*Try it*. Please return every entry below exactly as written, without any of its pictures.

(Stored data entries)
+ + + + + + +
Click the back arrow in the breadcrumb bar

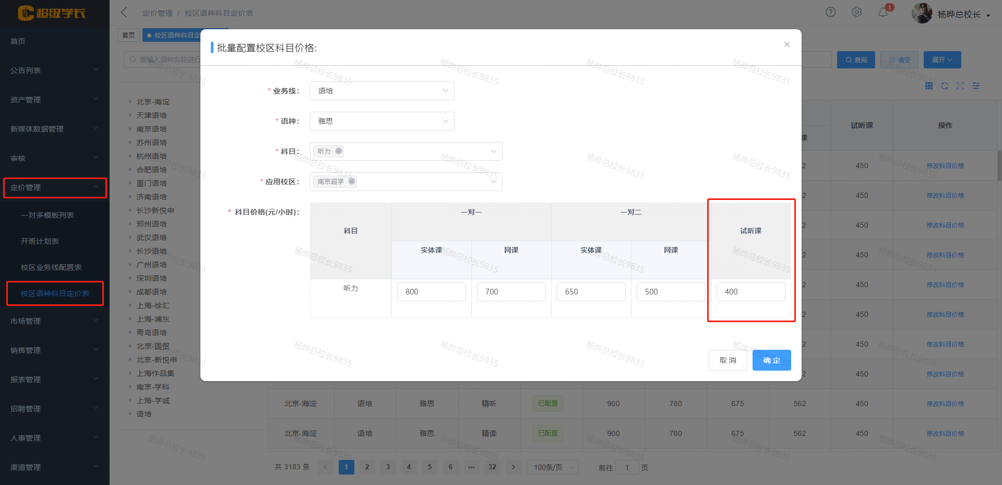pos(124,12)
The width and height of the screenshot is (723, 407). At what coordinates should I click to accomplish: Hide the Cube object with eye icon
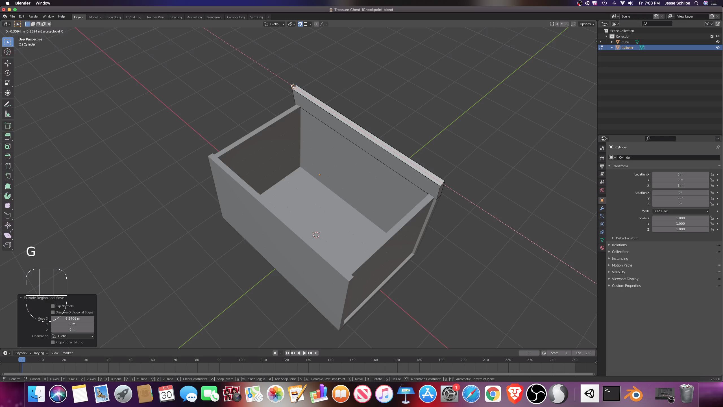click(717, 42)
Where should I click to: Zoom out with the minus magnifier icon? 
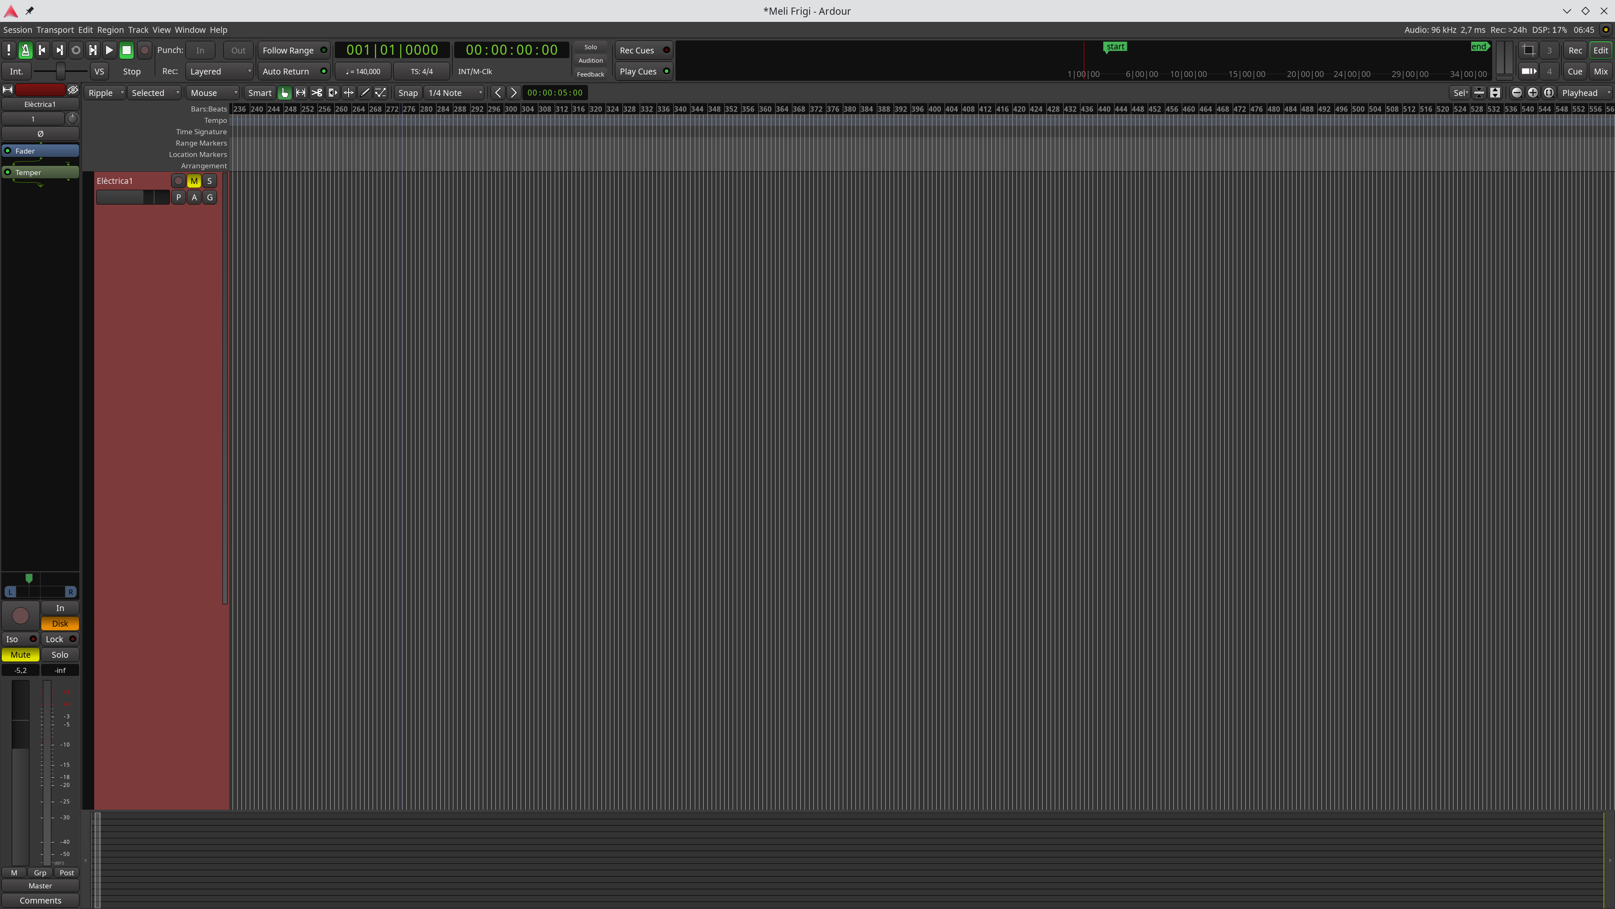(x=1517, y=93)
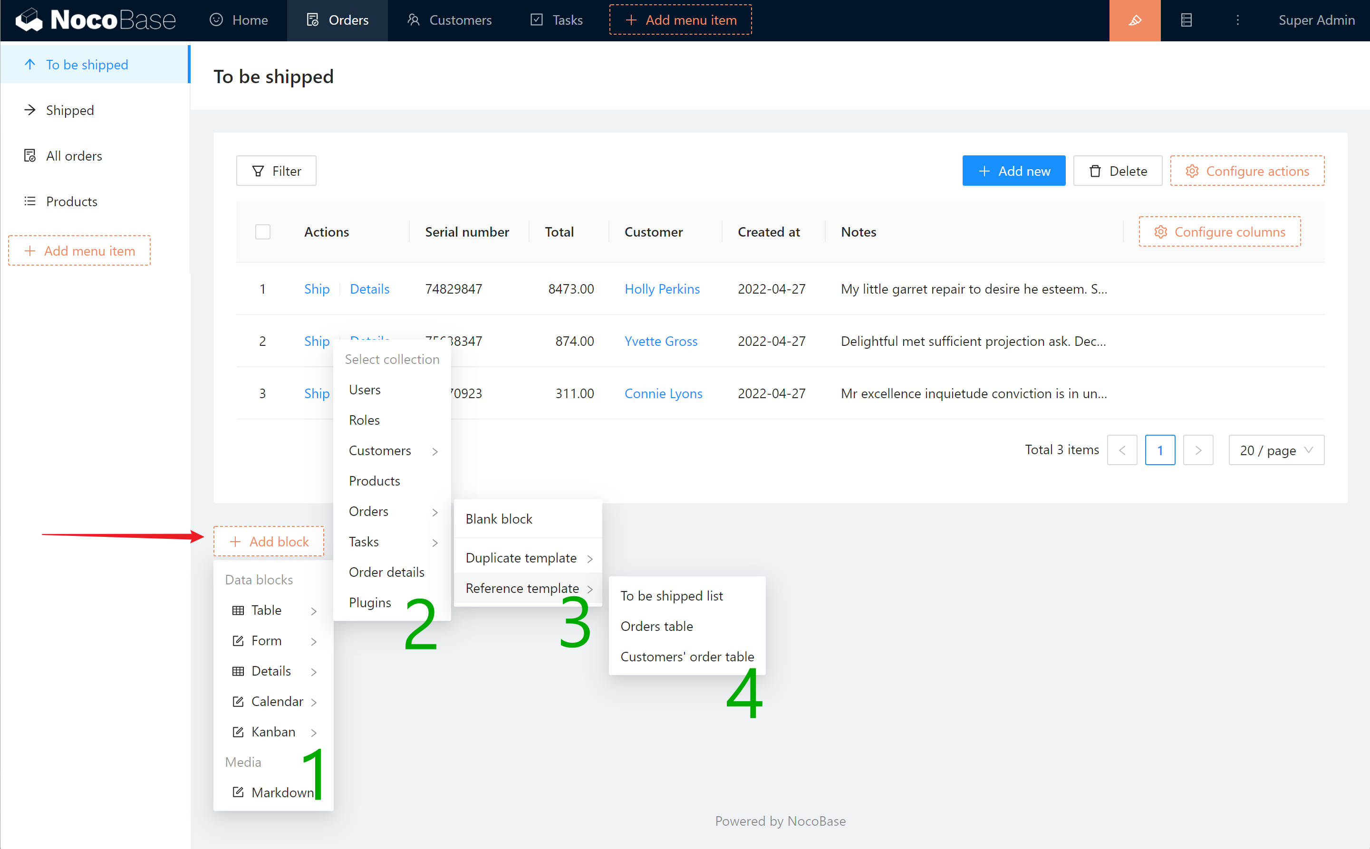Viewport: 1370px width, 849px height.
Task: Toggle the select-all checkbox in table header
Action: (262, 232)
+ + + + + + +
*Written answer*.
Click the back arrow in the breadcrumb bar

pos(124,12)
The width and height of the screenshot is (723, 407). At what coordinates should I click to accomplish: Hide the Cube object with eye icon
click(717, 42)
Where should I click to: Zoom out with the minus magnifier icon? 
(x=1517, y=93)
Viewport: 1370px width, 849px height.
Task: Toggle the select-all checkbox in table header
Action: (262, 232)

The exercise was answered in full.